Do Panamá para a Dinamarca com uma cerveja da badalada Mikkeller que pertence a uma série que homenageia o bairro de Vesterbro, em Copenhague, que abriga um dos primeiros bares da cervejaria, o Viktoriagade – essa Vesterbro Hoppy Pilsner, inclusive, está sempre engatada no boteco! De coloração âmbar alaranjada com creme bege de boa formação e retenção, a Mikkeller Vesterbro Hoppy Pilsner apresenta um aroma frutado com pegada levemente cítrica (remetendo a melão em primeiro plano e, depois, laranja) e doçura maltada na base. Na boca, frutado saboroso no primeiro toque seguido de leve doçura aconchegante, mais frutado (melão, laranja) e um amargor bem sossegado (não deve chegar a 30 IBUs). A textura é leve querendo ser suave / cremosa e, dai pra frente, surge um conjunto de Hoppy Pilsner bastante saboroso, como uma Pilsner deveria ser, com bastante sabor frutado, doçura leve e amargor sutil – para se beber de balde em Copenhague. No final, amargozinho leve. No retrogosto, frutado e refrescancia deliciosa.

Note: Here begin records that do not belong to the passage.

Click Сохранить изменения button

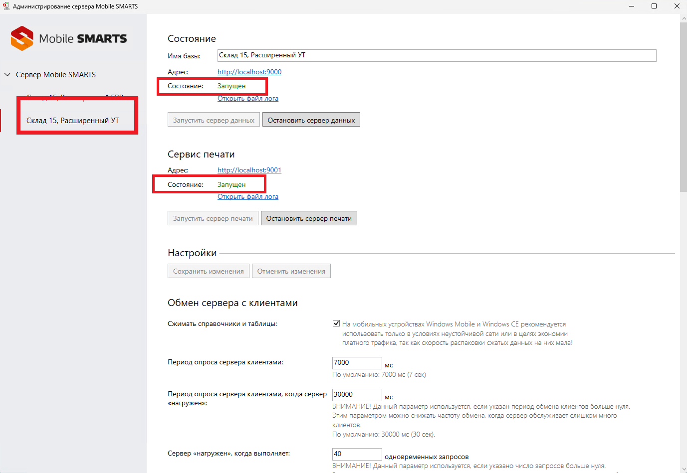(208, 271)
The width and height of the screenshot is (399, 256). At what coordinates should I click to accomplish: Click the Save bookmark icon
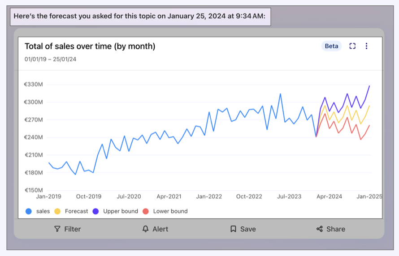(x=233, y=229)
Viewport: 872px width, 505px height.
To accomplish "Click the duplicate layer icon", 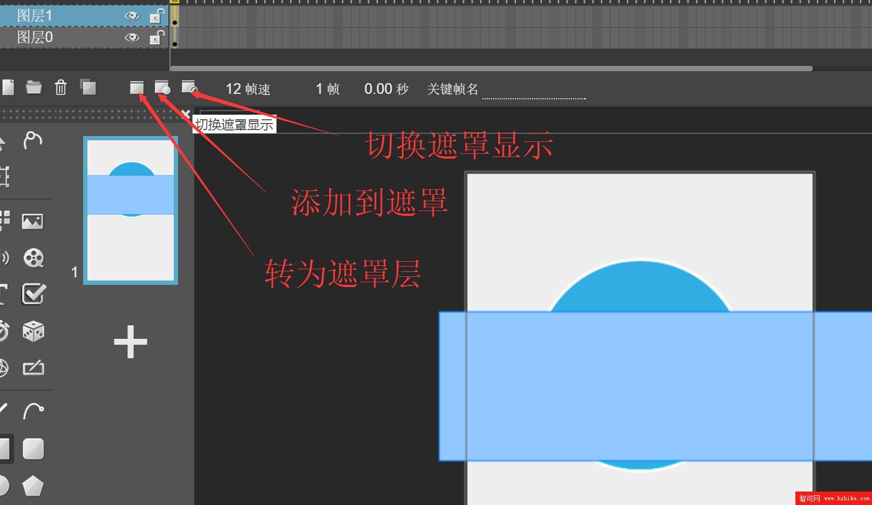I will tap(88, 87).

Da Dinamarca para Toledo, na Espanha, casa da Domus Craft Beer, cervejaria aberta em 2007 que surge por aqui com sua segunda cerveja (a primeiro foi a Regia Pale Ale), desta vez uma colaborativa com a brasileira Cevada Pura produzida em território espanhol. Trata-se da Pangea, uma Belgian Tripel com pimenta rosa e açafrão que apresenta uma colaboração âmbar alaranjada com creme bege clarinho de baixa formação e curta retenção. No nariz, percepção e doçura caramelada, presença de álcool (7.7%) e de levedura belga além de um suave frutado (remetendo a pêssego). Na boca, doçura caramelada no primeiro toque seguida de frutado suave, presença tímida de pimenta rosa e discreta picancia alcoolica tomando o lugar do amargor, que é baixinho (15 IBUs) e fica em segundo plano. A textura é suave com picância sutil. Dai pra frente segue-se um conjunto distante de uma Belgian Tripel, mas, ainda assim, interessante, com caramelo, pêssego, álcool e a pimenta rosa tímida bem combinados. No final, leve picância de levedura. No retrogosto, caramelo, pêssego e pimenta rosa sutil.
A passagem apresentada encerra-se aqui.